© Josh Sager – December 2016
If you watch the mainstream cable news, you have been inundated with numerous stories of how Russia has tried to hack our election and get Donald Trump elected. While this is a comforting narrative to the Democratic Establishment politicians and the pundits whose analysis was so terribly wrong, it is not actually one supported by any concrete facts. As such, it is extremely dangerous to assume that these accusations are true before we see any real evidence.
The first report of Russian hacking in the 2016 election was published by the Washington Post last weekend. It claims that Russian hackers attacked the hacked both the US government and DNC in order to help Donald Trump get elected president. Sadly, while these accusations are presented as facts, they are simply based upon leaked quotes to the paper by unnamed “officials briefed on the matter,” who are citing anonymous CIA officials, reading selective parts of a secret CIA assessment of the situation. At no point were any evidence or verifiable specifics given that could corroborate these anonymous quotes. Basing such an article on quadruple-hearsay, devoid of any evidence is journalistic malpractice and should be above a credible outlet like the Washington Post.
Let me be clear. I am not saying that the Russians didn’t hack into US political institutions; merely that those claiming that they did have not met any reasonable burden of proof. As we have learned many times over the years, anonymous and unsupported claims by the CIA need to be questioned before any assumptions or conclusions are made.
After the Washington Post published their article, the floodgates opened and news outlets like MSNBC and CNN began running numerous stories a day, echoing this article. Just today, CNN published an article claiming that Putin personally approved the hacks, based upon the same uncited sources, assertions (e.g. that the phishing attacks were so “sophisticated” that they must have been authorized by Putin—a comment that would make any hacker laugh) and lack of evidence that we have seen in all other reports of the like.
“Phishing” involves sending thousands of emails like this to people and waiting for somebody being stupid enough to enter their password—this is the least sophisticated type of hacking.
While it is certainly possible that Russia hacked the election—in fact, I wrote an article warning of this possibility before the election—the simple fact is that we cannot ramp up tensions with another nuclear power based upon the nonsensical lack of evidence that we have seen so far. What we are seeing here echoes the disinformation campaign that led the US into the Iraq War—uncited “experts” and intelligence analysts present claims to the media that are parroted without any investigation and the American people are tricked into believing a false narrative.

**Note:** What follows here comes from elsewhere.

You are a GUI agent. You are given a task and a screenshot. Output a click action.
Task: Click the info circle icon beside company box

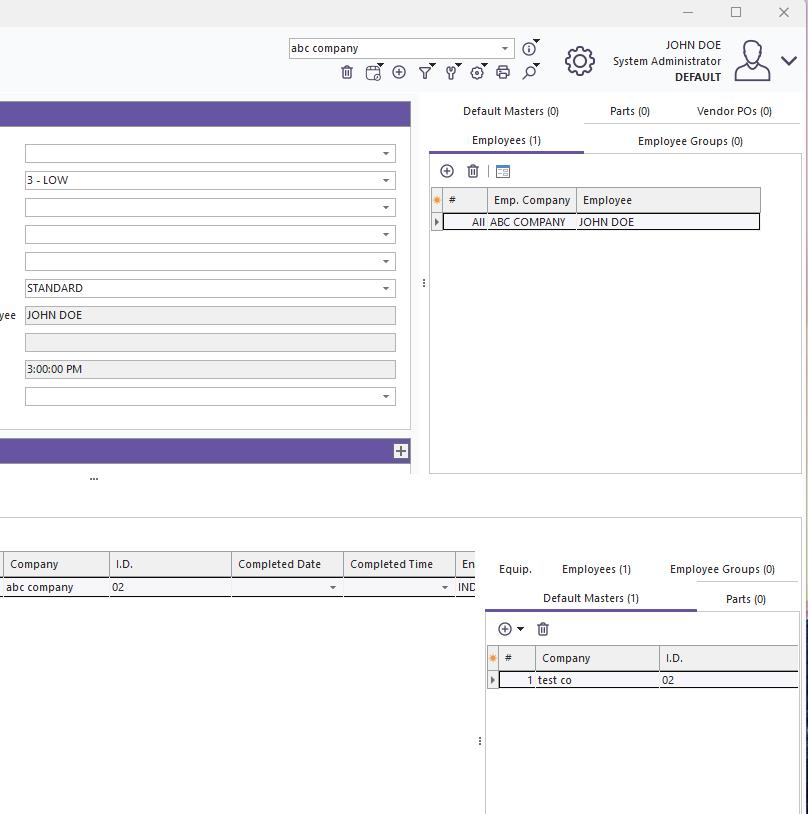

If this narrative is being drummed up in order to increase tensions like in the Iraq War disinformation campaign, there is a very simple motive that is possibly at work: greed. For over the last decade and a half, the intelligence community has been dramatically empowered to spy, assassinate, and act largely with impunity, based upon the “War on Terror.” Unlike in a time of relative peace, their overreaches are easy to explain to politicians (e.g. if there were no threat, it would be hard to justify mass spying or assassinating people whose identities aren’t known), and more readily accepted by a public that is aligned against a threat.
Unfortunately for the CIA, Americans are war-weary over the “War on Terror” and desperately want to disentangle from conflicts in the Middle East. Drumming up tensions with Russia and asserting that they have been running a massive cyber campaign which needs to be countered is a great way to rally support and justify the ever-increasing budgets of the intelligence deep state, even if Trump decides to follow through with his isolationist campaign promises—in short, they need another enemy like the USSR/communism during the Cold War or Al Qaida/jihadism during the War on Terror.
At the end of the day, it is absolutely vital that we determine whether the election was hacked, who did the hacking, and how to prevent such attacks from happening in the future (regardless if they occurred in this case). For this to happen, we cannot rely on secret reports, anonymous quotes by professional liars, and partisan rhetoric—we need a nonpartisan group of experts to engage in a transparent inquiry that looks at all the evidence and produces a public report on the state of our election system. This cannot be done in secret, by those who have a clear interest in concluding that Russia attacked us, using evidence that isn’t declassified for decades.